Nel 2021 l’Amministrazione centrale dello Stato ha ricevuto dai propri fornitori 3.657.000 fatture per un importo complessivo pari a 18 miliardi di euro. Ne ha liquidate 2.420.000, corrispondendo a queste imprese 12,8 miliardi, ‘dimenticandosi’ di saldarne 1.237.000. L’accusa viene dalla Cgia di Mestre, secondo la quale grazie a questo espediente, lo Stato centrale ha ‘risparmiato’ ben 5,2 miliardi. Dei 12,8 miliardi onorati, inoltre, il 28,2% (pari a 3,6 miliardi di euro) è stato pagato in ritardo, ovvero non rispettando le disposizioni previste dalla legge in materia di tempi di pagamento.
Una cosa, segnalano gli Artigiani mestrini, che dimostra come la Pubblica Amministrazione, in questo caso quella centrale, continui a mettere a repentaglio la tenuta finanziaria di tante imprese, soprattutto di piccola dimensione, attraverso una condotta, in materia di pagamenti, "a dir poco disdicevole".
Come ha evidenziato la Corte dei Conti, la Pubblica Amministrazione, aggiunge la Cgia, sta adottando una prassi sempre più consolidata: liquida le fatture di importo maggiore entro i termini di legge, mantenendo così il tempo medio di pagamento ponderato entro i limiti previsti dalla norma, ma ritarda intenzionalmente il saldo di quelle con importi minori, penalizzando, in particolar modo, le imprese fornitrici di prestazioni di beni e servizi con volumi bassi; cioè le piccole imprese.
L’Ufficio studi degli Artigiani ricorda che i mancati pagamenti appena descritti non includono anche quelli ascrivibili alle regioni, agli enti locali (province, comuni, comunità montane) e alla sanità. Settori, questi ultimi, che da sempre presentano tempi di pagamento (medi e ponderati) e debiti commerciali nettamente superiori a quelli registrati dallo Stato centrale.

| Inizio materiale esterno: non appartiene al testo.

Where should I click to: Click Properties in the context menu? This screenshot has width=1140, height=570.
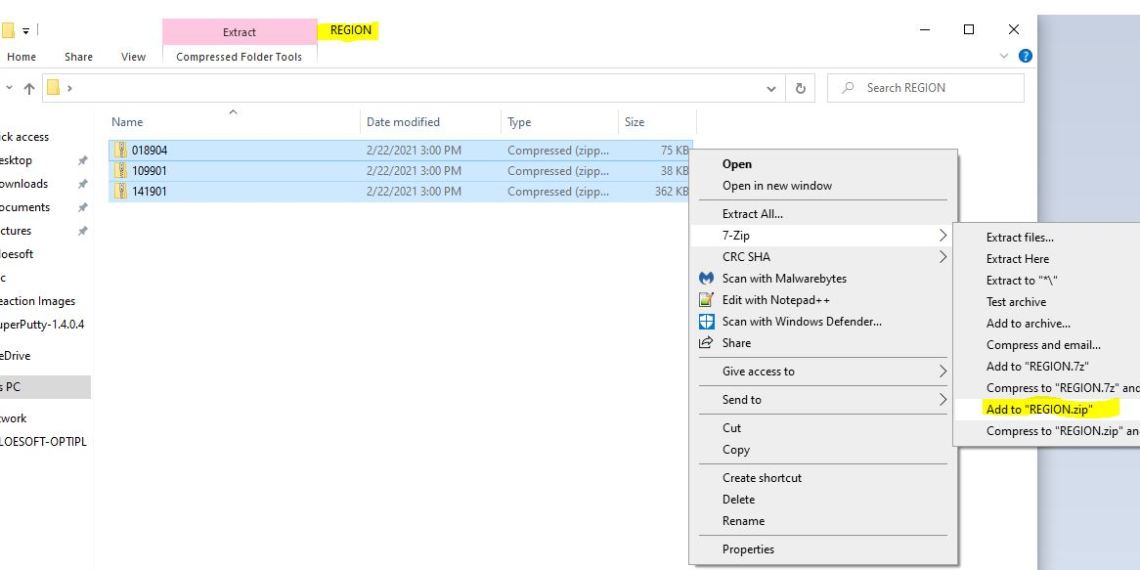click(747, 549)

Pertanto, la denuncia sollevataviene ritenuta solo la punta dell’iceberg di un malcostume che, purtroppo, attanaglia tutta la nostra pa.
Lo stock dei debiti commerciali di parte corrente dell’intera nostra Pubblica Amministrazione, peraltro, continua a crescere: nel 2021, ultima rilevazione presentata nei mesi scorsi, ha toccato il record di 55,6 miliardi di euro. Una cifra che rapportata al nostro Pil nazionale è pari al 3,1%: nessun altro Paese dell’UE a 27 registra uno score così negativo. Dei nostri principali competitor commerciali, ad esempio, i debiti di parte corrente sul Pil della Spagna sono pari allo 0,8%, nei Paesi Bassi all’1,2, in Francia all’1,4 e in Germania all’1,6. Persino la Grecia, che l’anno scorso aveva un rapporto debito pubblico/Pil che sfiorava il 203%, presenta un’incidenza dei debiti commerciali sul Pil quasi la metà della nostra: 1,7%.
La Corte di Giustizia europea ci ha già condannati. Per risolvere questa annosa questione che sta mettendo a dura prova tantissime Pmi, per l’Ufficio studi della Cgia c’è solo una cosa da fare: prevedere per legge la compensazione secca, diretta e universale tra i crediti certi liquidi ed esigibili maturati da una impresa nei confronti della Pa e i debiti fiscali e contributivi che la stessa deve onorare all’erario. Grazie a questo automatismo si risolverebbe un problema che ci trasciniamo appresso da decenni. In sede di conversione in legge del Decreto aiuti, giovedì scorso le Commissioni Finanze e Bilancio della Camera hanno approvato un emendamento che renderebbe strutturale la proposta degli Artigiani.